I hate to keep saying “I told you so” about Fourth Edition D&D, but there’s a thread on TheRPGSite that talks about the new Rust Monster in the MMII. I really can’t believe what I’m reading.
As most of you know, in D&D the Rust Monster is a weird-looking mostly harmless critter feared by adventurers because of its diet. It touches metal with its feathery antennae and cause it to rust into bits, then it eats the rust.
Well, apparently the thought of anyone losing a magic item is no longer tolerable to the Wizards designers. Check it out:
Attack Mode: Dissolve Metal (standard action; per encounter) • Targets a creature wearing or wielding a rusting magic item of 10th level or lower or any non-magic rusting item; +9 vs. Reflex; the rusting item is destroyed.
Residuum Recovery • A rust monster consumes any item it destroys. The residuum from any magic items the monster has destroyed can be retrieved from its stomach. The residuum is worth the market value of the item (not one-fifth the value).

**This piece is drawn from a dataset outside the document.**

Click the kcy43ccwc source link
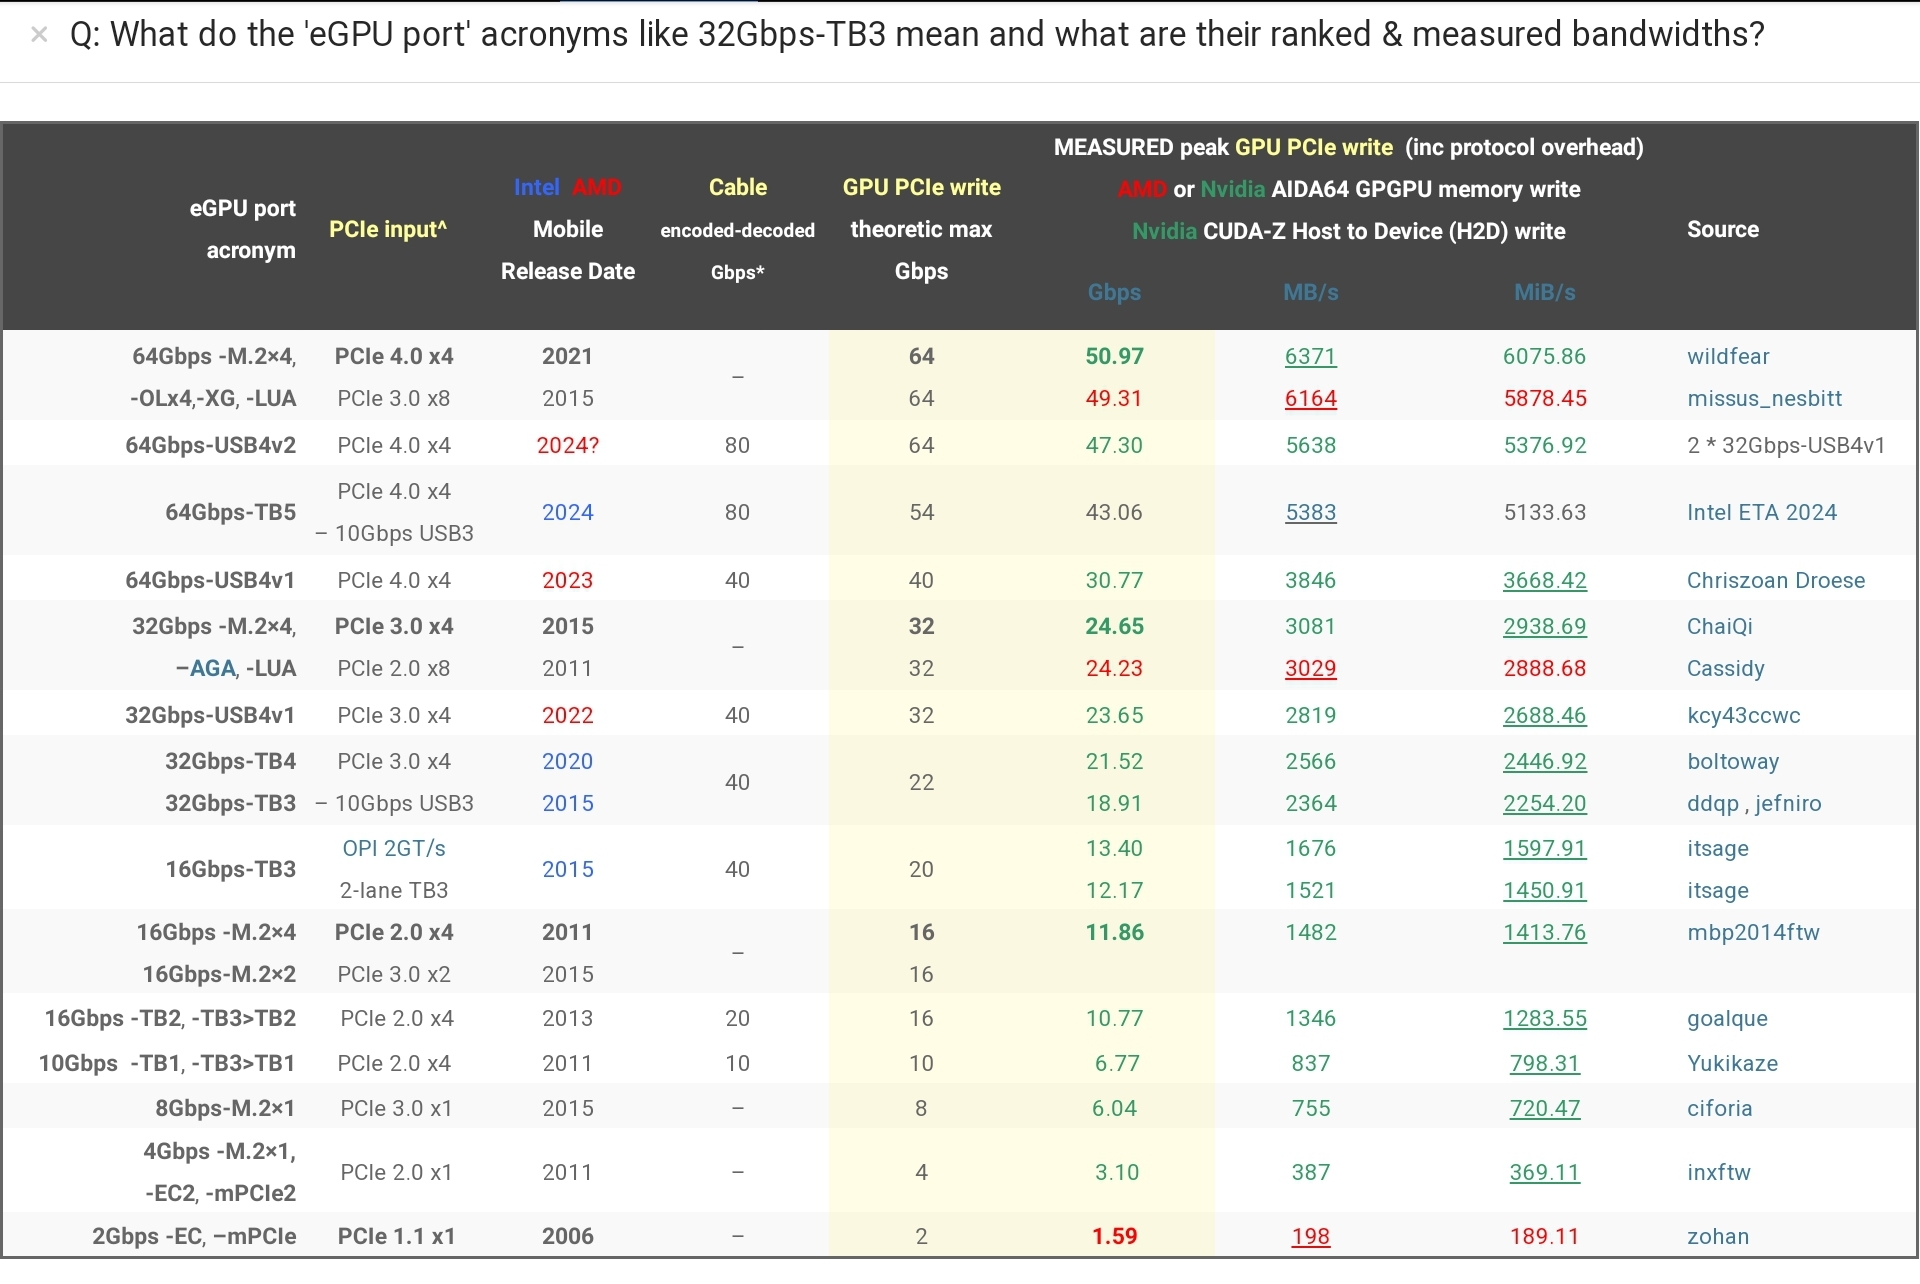The width and height of the screenshot is (1920, 1284). click(x=1743, y=716)
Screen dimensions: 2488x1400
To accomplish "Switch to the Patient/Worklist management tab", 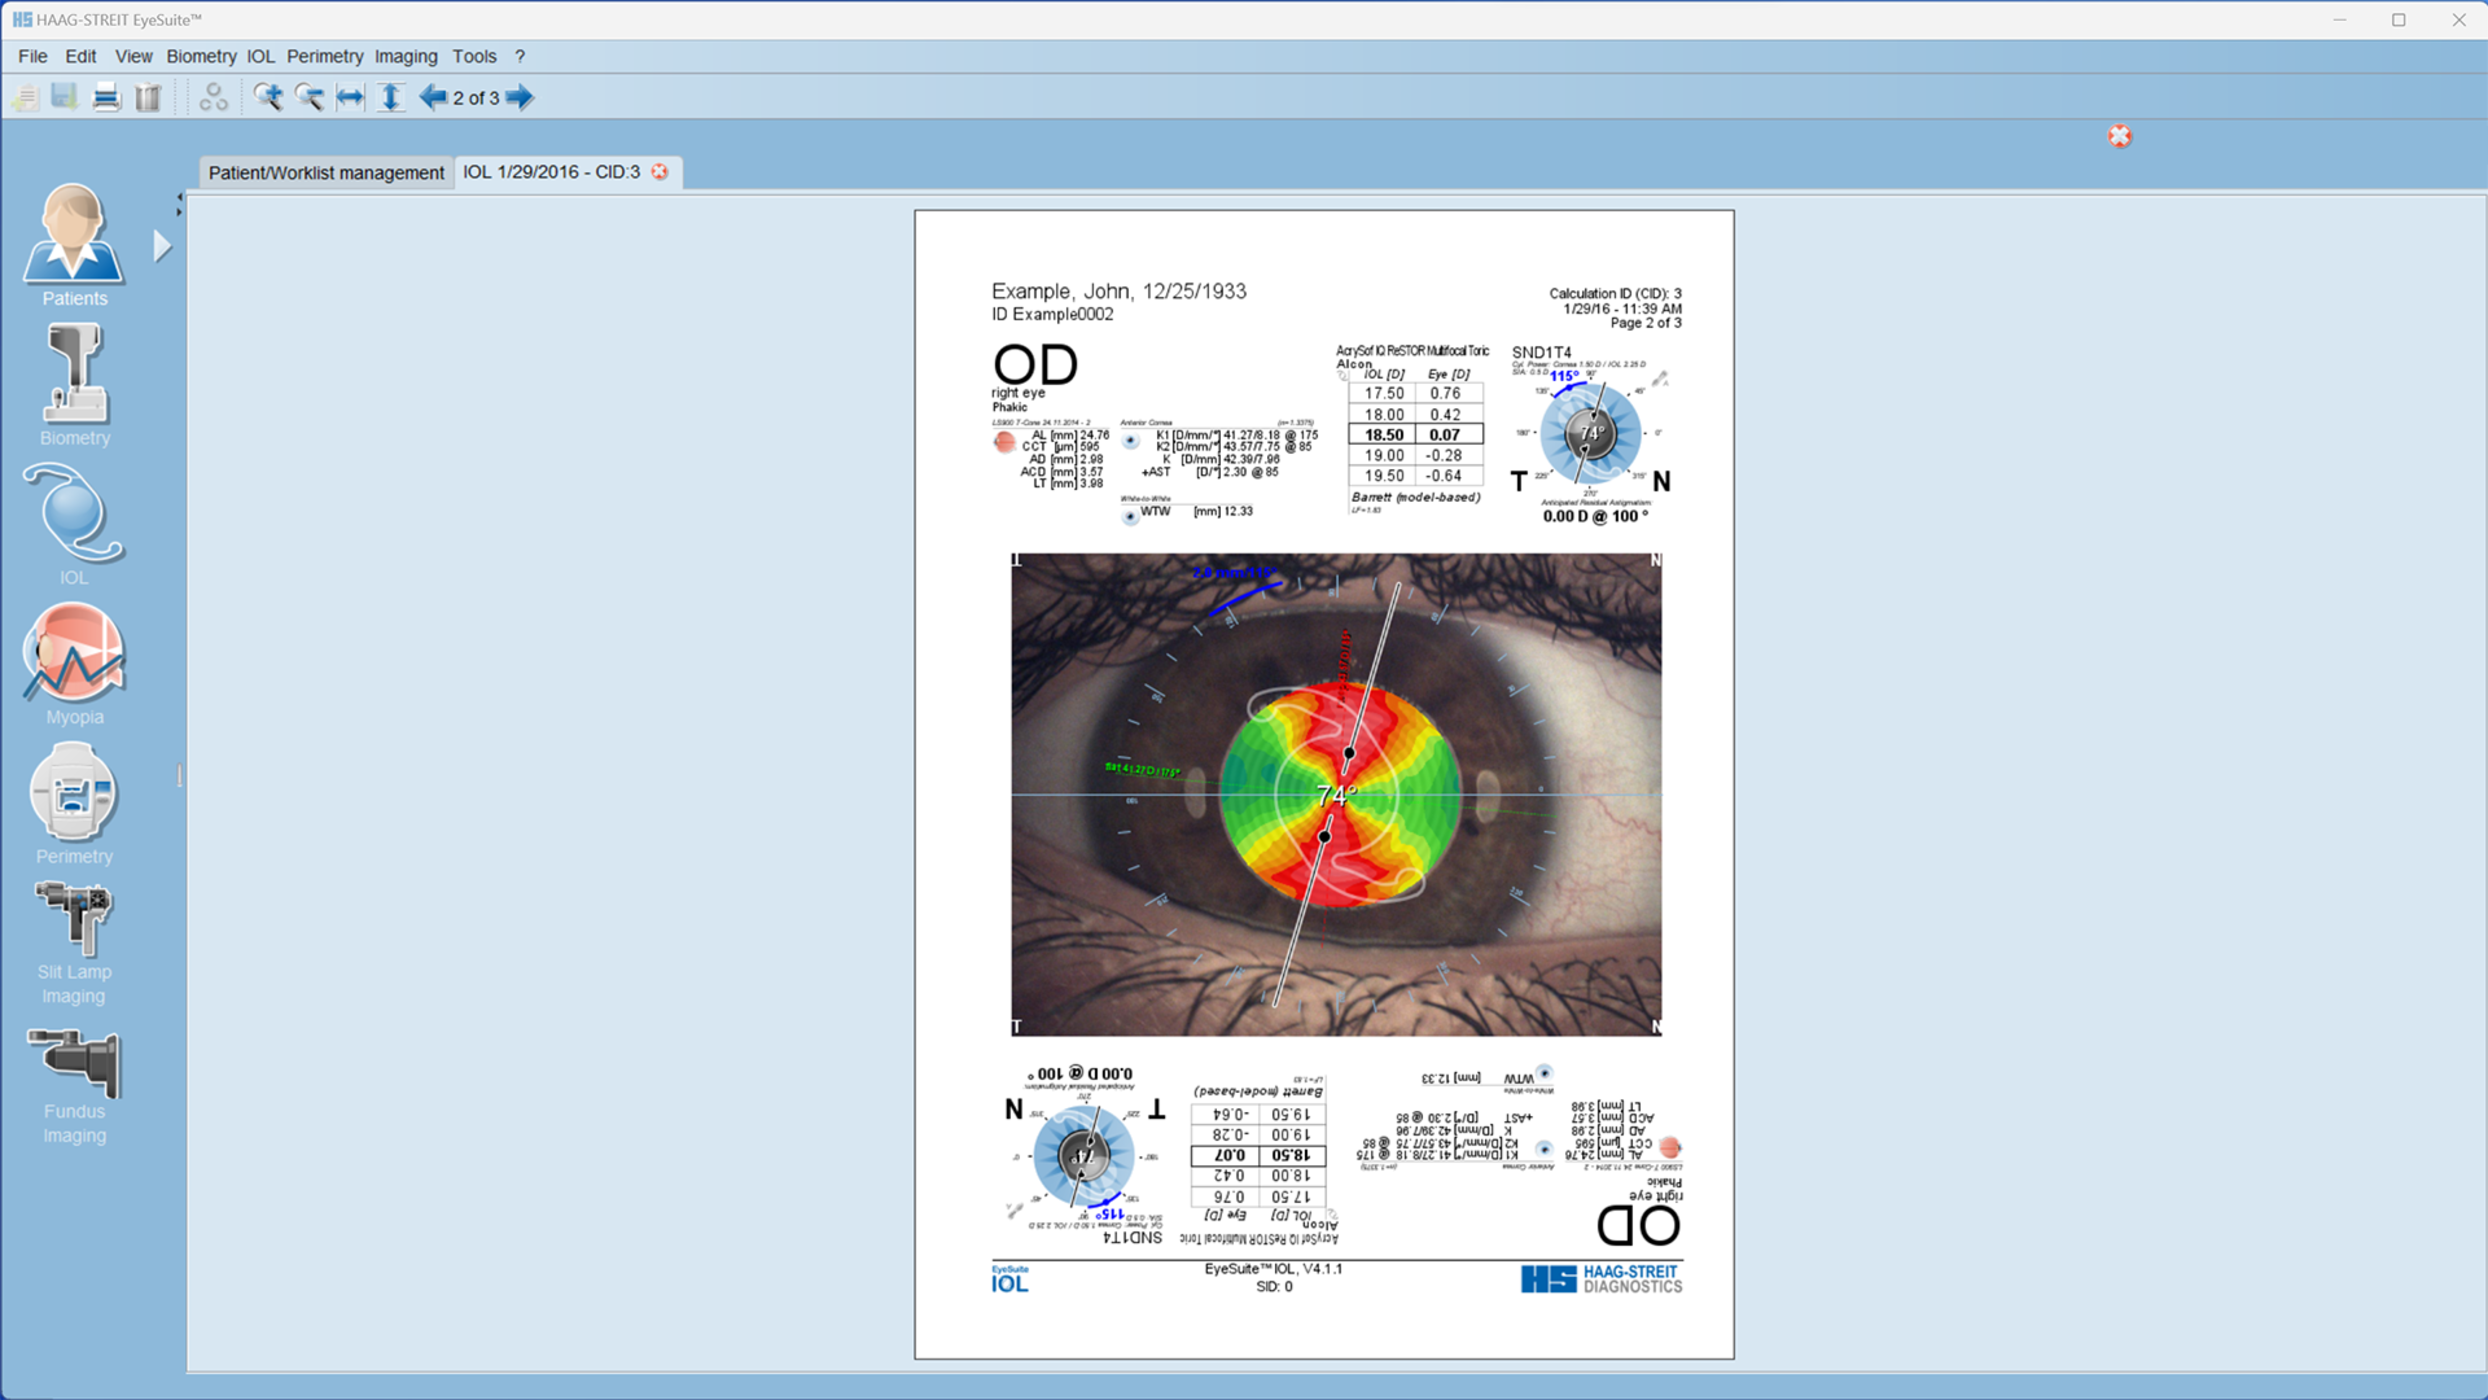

“Residuum” is the magic dust that you can disenchant 4e magic items into. Normally, as part of their ridiculous and sad economic rules, it’s only worth 20% of the item’s cost. However, the Rust Monster now kindly keeps it at full price for you in its gullet. There’s an explicit rationale for this in the “A Guide to Using Rust Monsters” section in the MM2 which boils down to “don’t make any nine year olds cry”…
Eventually, though, the PCs should have an opportunity to regain their lost equipment by using the residuum found in the monster. Although a PC might lose an item, it is intended that the loss be only temporary, which is why the residuum recovered from a rust monster is equal to the full value of the destroyed item. How the PCs deal with the loss is what makes the rust monster fun. Be wary of PCs who try to abuse a rust monster’s powers to their advantage by using rust monsters to consume items the PCs would otherwise sell for one-fifth value. In such cases, you should reduce the resulting residuum to one-fifth value, effectively making the rust monster a free Disenchant Magic Item ritual.
What, they didn’t bother rule-izing that last part by giving it a “Detect Intent” power that would formally change the residuum value based on its reading of the character’s mind?
Seriously, come the fuck on. Realism and consequences are not “fun”, according to Mearls and the other 4e writers. All those people who have enjoyed playing any other edition of D&D must be confused.
Why not just take that small additional step and have characters respawn close to the dungeon with all their gear? God forbid a dead party member gets left behind or some other factor causes them to lose their stuff. Or have un-fun trips to get raised or otherwise be out of the action for more than five minutes. Some of the 4e community is dismissive of “these tired comparisons of 4e to MMORPGs” but – the truth’s the truth. This is a pure computer game move.
Heck, put spawn points in the dungeon. I was amused recently when I got Unreal Tournament 3 on the XBox 360 and in the cutscenes they actually refer to the respawn points as real, in-world things. Most games have the courtesy to pretend they don’t really exist (I know, it actually makes some sense in the UT universe… But this isn’t XCrawl, it’s D&D.). Time for D&D to do the same thing! Dying, gear loss, etc. should all be only moments of delay from getting back in the melee!
I mean, I’m honestly not averse to that in some fringe take-off of the genre like XCrawl. But in D&D? In a core world that supposedly might make some sense, like the fantasy worlds from those things called books people used to read? Really?